-------- Исходный фрагмент --------

Барков один, но в нескольким лицах. Он и филолог, публикатор (именно Баркову было доверено первое издание сатир Кантемира, осуществленное в 1762 году, а увольнение прервало его работу над подготовкой к печати «Повести временных лет»), он же и переводчик, академический переводчик, создавший русскую версию басен Федра и сатир Горация; наконец, Барков — это «Барков», то есть поэт-порнограф, имеющий всероссийскую известность.
Нужно заметить, что «Барков» — имя собирательное, что сочинения, имеющие хождение под этим именем, написаны большей частью в XIX веке, и вот наш Барков, Иван Семенович, их не писал. Он умер в 1768 году, во времена еще патриархальные, простодушные; всего шесть лет прошло после появления указа о вольности дворянства — и особенной изощренности в этом вопросе достигнуто не было. Не успели.
Барков писал пародии — на Сумарокова, в первую очередь, — и излюбленный его прием заключался в следующем. Сочинялась элегия (идиллия, ода), отвечавшая самым строгим требованиям тогдашних образованности и вкуса, но в которой на месте лирического героя выступала, скажем так, определенная его часть. И когда какая-нибудь такая часть, специфически мужская, начинала жаловаться на разлуку, а часть женская заводила в ответ: «Не грусти, мой свет, мне грустно и самой,// Что давно я не видалася с тобой», — ну, современники очень веселились.
Пародирование серьезных литературных жанров, их перелицовка — это то, что всегда происходит в литературе, достигшей известной степени зрелости; успех пародии свидетельствует о прочности той литературной системы, внутри которой пародия поселилась.

-------- Блок данных --------

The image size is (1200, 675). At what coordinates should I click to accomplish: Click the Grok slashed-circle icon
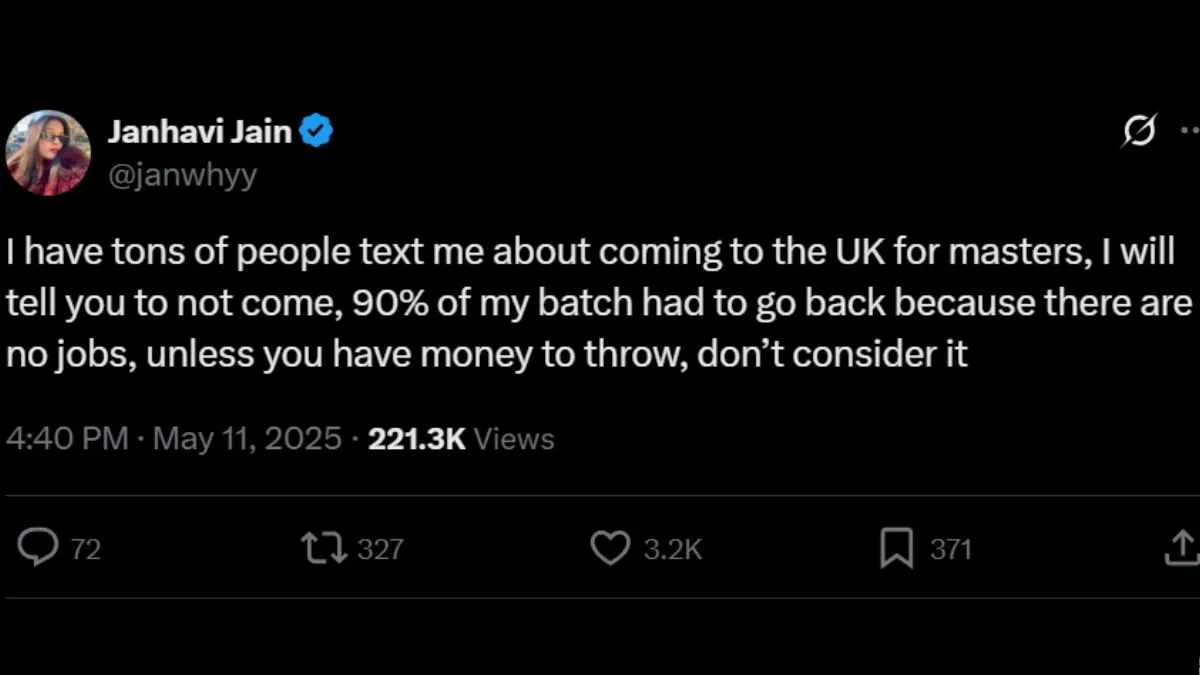click(x=1139, y=131)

--------

- **Что сделать**
Перепишите из фрагмента о Баркове всё от слов «Нужно заметить, что» и вплоть до слов «было. Не успели.», заменив «патриархальные» на «старозаветные».

- **Верный ответ**
Нужно заметить, что «Барков» — имя собирательное, что сочинения, имеющие хождение под этим именем, написаны большей частью в XIX веке, и вот наш Барков, Иван Семенович, их не писал. Он умер в 1768 году, во времена еще старозаветные, простодушные; всего шесть лет прошло после появления указа о вольности дворянства — и особенной изощренности в этом вопросе достигнуто не было. Не успели.